Libertà, per tutte
Treccani definisce “in relazione a un singolo individuo la libertà è la possibilità di pensare, agire e scegliere secondo la propria volontà, in modo autonomo”.
Viene quindi da chiedersi se in realtà esiste una reale libertà per le persone. Il pensiero, l’azione e le scelte che chiunque compie sono condizionate. Nei totalitarismi in modo coercitivo, nelle democrazie in modo più subdolo e pervasivo. Siamo quotidianamente condizionati: dalla società, dai media, da chi ci circonda.
Le donne lo sono in modo maggiore, anche in quella parte di mondo non soggetta a tirannie politiche o religiose, anche nel nostro Paese.
Negli anni le lotte delle donne hanno piano piano conquistato per tutte spazi di gestione personale, seppure una vera parità sia ancora lontana. In Italia negli ultimi decenni del novecento la legislazione ha sancito queste tappe, partendo dal diritto di voto e di elezione. L’accesso al pubblico impiego, il divorzio, il diritto di famiglia, l’abolizione del delitto d’onore. Nel nuovo millennio la condanna di comportamenti discriminatori nei confronti delle donne, le quote di equilibrio dei generi nei consigli, lo stalking, la legge sul femminicidio.
Ho lasciato per ultima la legge 194 del 1978, quella per la tutela sociale della maternità e interruzione volontaria della gravidanza.
Una legge controversa sin dalla sua promulgazione, soprattutto per un paese a forte matrice cattolica come il nostro. L’unica legge che prevede per il personale sanitario, nel caso dell’interruzione di gravidanza, la possibilità di ricorrere all’obiezione di coscienza. Legge che fu poi sottoposta a referendum abrogativo, che alle urne ebbe esito negativo. La norma prevede un insieme di misure per la tutela della maternità, ma è per tutti quella dell’aborto.
Nonostante la mancanza di una concreta educazione alla sessualità ed affettività nelle scuole e la diminuzione progressiva di fondi ai consultori negli anni, il ricorso alle interruzioni volontarie di gravidanza è sempre minore. Mentre sempre meno donne scelgono di avere figli.
L’inverno demografico italiano continua, inesorabile, e sebbene questo governo si proclami a favore della famiglia, viene fatto ben poco per incentivare le nascite. E sembra che a nessuno interessi il perché.

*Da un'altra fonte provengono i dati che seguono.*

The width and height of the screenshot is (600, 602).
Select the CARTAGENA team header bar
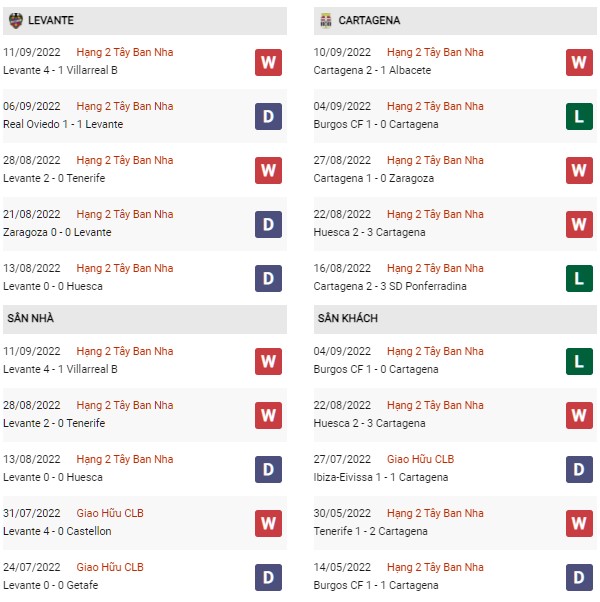[455, 21]
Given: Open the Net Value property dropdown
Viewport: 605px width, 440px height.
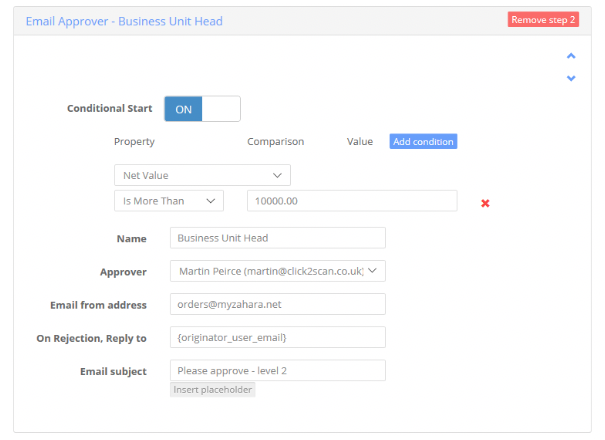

Un perché che probabilmente interessa la profonda modifica della società italiana negli anni. Un argomento interessante, che riaffronterò.
Torniamo però alla 194 che il Governo sta sistematicamente minando, senza attaccarla direttamente, consapevole che il farlo sarebbe estremamente impopolare.
Si ricorre quindi ad una narrazione incentrata sui diritti del concepito, di cui lo si vorrebbe portatore sin dall’incontro di ovulo e spermatozoo.
Con un emendamento al decreto PNRR è stata ultimamente inserita per le Regioni la possibilità di “avvalersi, senza nuovi o maggiori oneri a carico della finanza pubblica, anche del coinvolgimento di soggetti del terzo settore che abbiano una qualificata esperienza nel sostegno alla maternità”. Incuneandosi quindi nelle maglie della legge, si trova il modo per far entrare nei consultori le cosiddette associazioni “pro-vita” e convincere così la donna che vi si reca per abortire a non farlo.
La polemica che ne è nata sta portando alle cronache racconti allucinanti, che trovate facilmente con una semplice ricerca in rete.
Quello che mi chiedo, e vi chiedo, è come si possa pensare di essere credibili raccontando che una donna che si presenta per chiedere di abortire sia convincibile a non procedere con una semplice chiacchierata, un’offerta di denaro o peggio facendole ascoltare il battito del feto. Come se una scelta di questo tipo non fosse meditata e sofferta, come se sottoporsi ad un intervento fosse una banalità.
La scelta autonoma, non condizionata, è la base della libertà. Quella libertà che anche oggi agli Stati Generali della Natalità hanno chiesto a gran voce le studentesse. Ma a noi donne si tenta ancora di negarla, oggi, nella civilissima Italia.